Huh... odd that only a couple weeks ago they were going on about how violent movies are to blame for mass shootings...
(To be fair, not all of my posts about Cracked are when they go into gun control. Increasingly they've started being scolds about movies being too violent and bongs being too easy to buy)
On talking about Vegas wedding options that have range time, with some high priced rentals before the ceremony....
Now, we're not saying that's a bad thing. In fact, a large portion of us
here at Cracked would jump at the chance to spend the day screaming
"GET SOME" while firing off hundreds of AK-47 rounds with our
significant others. The problem is that these offers came a mere two
months after the Sandy Hook Elementary School shooting.
Or as Wikipedia puts it, "the second-deadliest mass shooting by a
single person in U.S. History." The one that resparked heated gun
debates and forced ads, TV shows, movies, and video games to remove gun-related material.
Well that's the thing Cracked you have said that that's a bad thing. Because you've put up some very stridently anti gun writers and let them be your go to guys for writing on gun control.
Oh and thanks for linking that the main objections to these events are similar in nature to people wanting to censor TV, movies, and video games.

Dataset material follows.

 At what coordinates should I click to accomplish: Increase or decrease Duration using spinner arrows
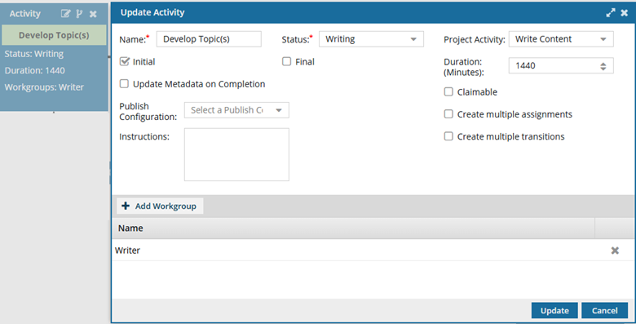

Obviously this shows how crazy...
Wait no... Cracked didn't you recently, publish an article blaming Hollywood movies for how they decrepit guns?
We're not here to take a stance on that debate (that's a whole library's
worth of articles full of opposing viewpoints), but we can certainly
understand why some people would cringe after hearing about the
promotion to empty a machine gun clip into pictures of their ex.
We? Now this article was written by two people Marina Reimann, Kieran Hair so presumably this is their opinion and the we is not an "editorial" we.
Still isn't it funny how Cracked has taken to distancing themselves from the "gun control" side, at least overtly?
The United States now has more guns than people, according to estimates published last year in the Washington Post. But even before that disconcerting nugget of information entered the public realm, the U.S. still housed a rather obscene amount of firearms
Yeah... it seems like you want to ban guns.
"Here's what we do know. After peaking in the 1980s and early 1990s, crime has plummeted in the United States. The rates of forcible rape, murder, violent crime, property crime, and aggravated assault are currently as low as they were in the 1960s."
So.... more guns don't cause more crime? Any expanding on how that undercuts the core reasoning behind gun control? None?
Ah, gonna focus on the mass shootings? Right.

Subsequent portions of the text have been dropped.